On 28 March 2020, the US Food and Drug Administration (FDA) issued an Emergency Use Authorization (EUA) to allow hydroxychloroquine sulfate and chloroquine phosphate products donated to the Strategic National Stockpile (SNS) to be distributed and used for certain people who are hospitalized with COVID-19.
In anticipation of product shortages, the FDA issued
product-specific guidance for chloroquine phosphate and for
hydroxychloroquine sulfate for generic drug manufacturers.
Research
COVID-19
As of 3 April 2020, there is limited evidence to support the use of hydroxychloroquine for coronavirus disease 2019 (COVID-19). Studies are ongoing with the benefits versus harms of treatment being unclear. While its use is not approved by the FDA for COVID-19 as of 7 April 2020, there is an Emergency Use Authorization for such use. Some are also using it off label for the disease.
In April 2020, the US National Institutes of Health (NIH) began a trial to assess whether hydroxychloroquine is safe and effective to treat COVID-19. A small randomized trial in China of 30 patients did not show a demonstrable effect with hydroxychloroquine.

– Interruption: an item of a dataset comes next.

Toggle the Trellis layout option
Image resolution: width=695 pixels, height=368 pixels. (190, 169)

This study while negative given its small size, does mean that if hydroxychloroquine has an effect it is likely small, so a much larger study would be needed to show effect.
The publication status of one non-randomized trial, which claimed hydroxychloroquine benefits for COVID-19 is ambiguous. On the publication page of the International Journal of Antimicrobial Agents (IJAA) it is stated that the article was:
Received 16 March 2020, Accepted 17 March 2020, Available online 20 March 2020.

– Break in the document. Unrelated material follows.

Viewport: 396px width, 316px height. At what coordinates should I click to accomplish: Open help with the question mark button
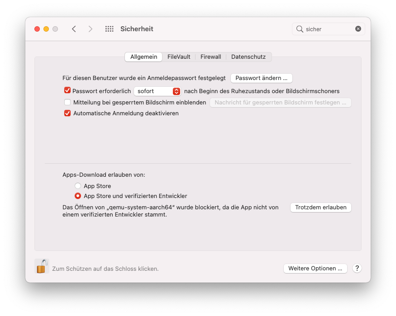pos(357,268)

Indicating that the paper has been peer reviewed and accepted by the
journal IJAA. There is no note of editorial concern on the page as of
13th April 2020. However, on April 3rd 2020 an official statement from
the International Society of Antimicrobial Chemotherapy (ISAC) was issued. ISAC in collaboration with the publisher Elsevier produces the IJAA journal. This statement commences with the text:
ISAC shares the concerns regarding the above article published recently in the International Journal of Antimicrobial Agents (IJAA). The ISAC Board believes the article does not meet the Society’s expected standard, especially relating to the lack of better explanations of the inclusion criteria and the triage of patients to ensure patient safety.

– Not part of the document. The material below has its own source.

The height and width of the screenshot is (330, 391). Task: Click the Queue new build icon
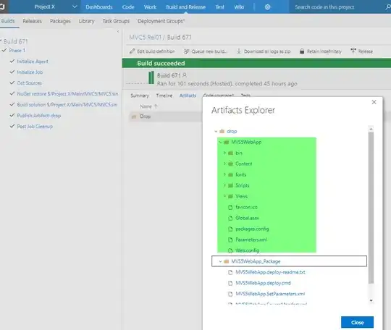(x=186, y=51)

Additionally, on April 13th 2020 a joint ISAC and Elsevier statement was issued, that included the following text:
At present, additional independent peer review is ongoing to ascertain whether concerns about the research content of the paper have merit. Given this process of post-publication assessment is on-going, it would be premature to comment at this time. The study authors have been contacted and asked to address the concerns.